One small misstep in the biomechanical understanding of the ankle about 70 years ago has thrown research on the joint slightly off kilter ever since. Sorin Siegler, PhD, a mechanical engineer at Drexel is hoping to realign thinking surrounding one of the busiest orthopedic intersections in the body.It all started about three years ago when Siegler was attempting to make a cast of the outside of the talus bone – the pivot bone of the three that make up the ankle.
“We did a number of CT scans of the ankle, slicing it in to small sections and then used a computer program to make a three-dimensional model of the talus,” Siegler said. “The project was to replicate the outer shape of the bone so that it could be used in ankle replacements.”
What Siegler found was that the slices of the inner part of the ankle –the medial side- were larger in diameter than the slices on the outer –lateral- side.

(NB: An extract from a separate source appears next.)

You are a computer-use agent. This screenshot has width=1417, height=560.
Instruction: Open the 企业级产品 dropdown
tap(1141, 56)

While the significance of the observation didn’t immediately strike him, when he looked at the 3-D models it became increasingly obvious that something was off.

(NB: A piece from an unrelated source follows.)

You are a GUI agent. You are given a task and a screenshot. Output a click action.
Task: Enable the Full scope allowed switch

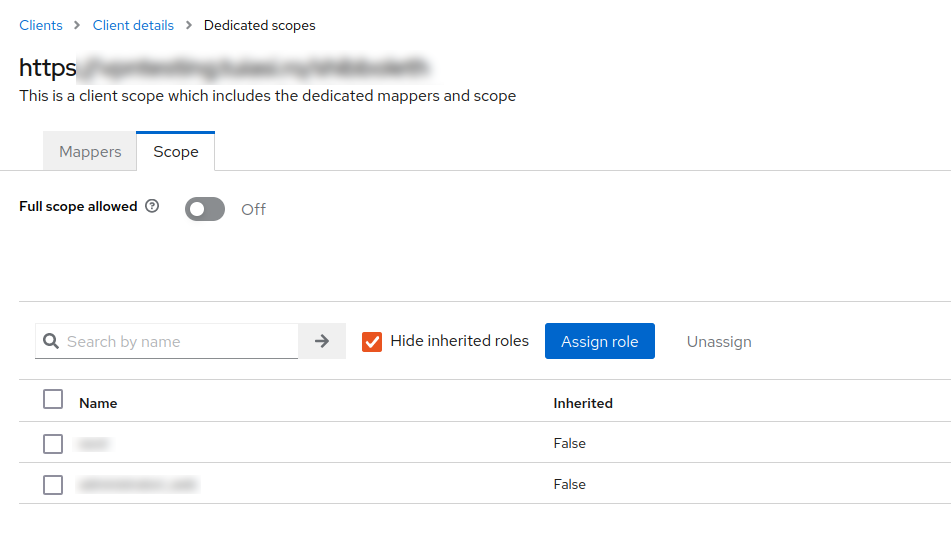(205, 209)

“When we laid out all the 3D CAD renderings, we simply placed them on the page without a particular orientation, aside from aligning it vertically to position medial and lateral sides appropriately,” Siegler said. “Looking at the images this way made it easy to see that the talus formed a truncated cone with its apex on the lateral side.”
This all may seem like a pedestrian, academic study of orthopedics – of some importance to people who study ankles or who injured one, but not to the rest of the walking world. What difference does it make that a 3D computer rendering of a bone, not more than few inches big –that appears, with a bit of imagination, to look like a cone with its top lopped off- actually points toward the outside part of the leg instead of the inside? Quite a bit. A finding like Siegler’s actually cuts to the core of the scientific method.
From Observation to Fact
To understand why this discovery is so significant, you have to take a look at the work of Verne Thompson Inman, who literally wrote the book on ankles, and originally published this work in 1952. Inman postulated a fixed axis of rotation for the ankle and he based his measurements of the talus, conducted by hand from actual slices of the bone recovered from a cadaver, on this premise.
And this is how he went about constructing the idea that the talus bone has an overall conical shape and the apex of that cone is on the inside of the foot, the medial side. Over the course of 70 years of orthopedic and biomechanical research this theory became an immutable –or at least unquestioned– fact about the ankle.
During this time period, scientists have come to new understandings about how the ankle moves and, to a degree, what it looks like. But the one element that never changed in 70 years was the idea of the conical talus with its apex on the medial side. The problem with this assumption, as Siegler discovered, is that Inman’s measurements were based on the ankle maintaining a fixed-axis orientation.
One thing that modern ankle research, including Siegler’s, has shown, is that the ankle axis is far from fixed. Siegler’s modeling has demonstrated that the coronal plane of the talar dome –the top of the ankle bone that connects with the leg- has a saddle-like indentation. This explains how the leg-to-ankle connection allows the foot to rotate on a flat plane, as well as pronating and supinating –that is, landing on the outside or inside part of the foot when walking.
With this in mind, if Inman’s measurements are redone without assuming the fixed axis of ankle rotation-which was essentially what Siegler’s model did- the apex of the cone clearly appears to be on the lateral side –the exact opposite of Inman’s finding.
So what does this all mean? It doesn’t change the way people have walked for thousands of years, so what’s the big deal?
“What this does, is change the way we understand and attempt to recreate the movement of the ankle,” Siegler said. “Artificial ankle replacement operations have been performed for less than a decade, there is still plenty of room for improving the technology and this could be a big part of that improvement.”
The next steps for this research could help people with degenerative ankle problems, like arthritis, take their next steps. Having a better understanding for the shape and movement of the bones in the ankle will allow for a more accurate fabrication of joint replacements and, as a result, a more natural walking motion for people who use them.
Siegler’s team is in the process of making an ankle implant with surface geometry that follows his hypothesis. In the coming months they will put a 3D-printed replicate of a state-of-the-art prosthesis up against a Siegler-designed prototype in a series of biomechanical tests –that include implanting both prosthetics in a cadaver ankle to see which produces a more natural ankle movement.
But Siegler contends that the greatest significance of this finding –no matter what it holds for the future prosthetics- is that it reminds us to be constantly inquisitive.
“This process has taught me a lesson that all scientists should, but not always follow. In science, as perhaps in other areas in life, you must question and probe everything!” Siegler said. “Sometimes the most established theories, opinions and views of our world can turn out to be wrong when probed clearly against reality using the tools available to us.”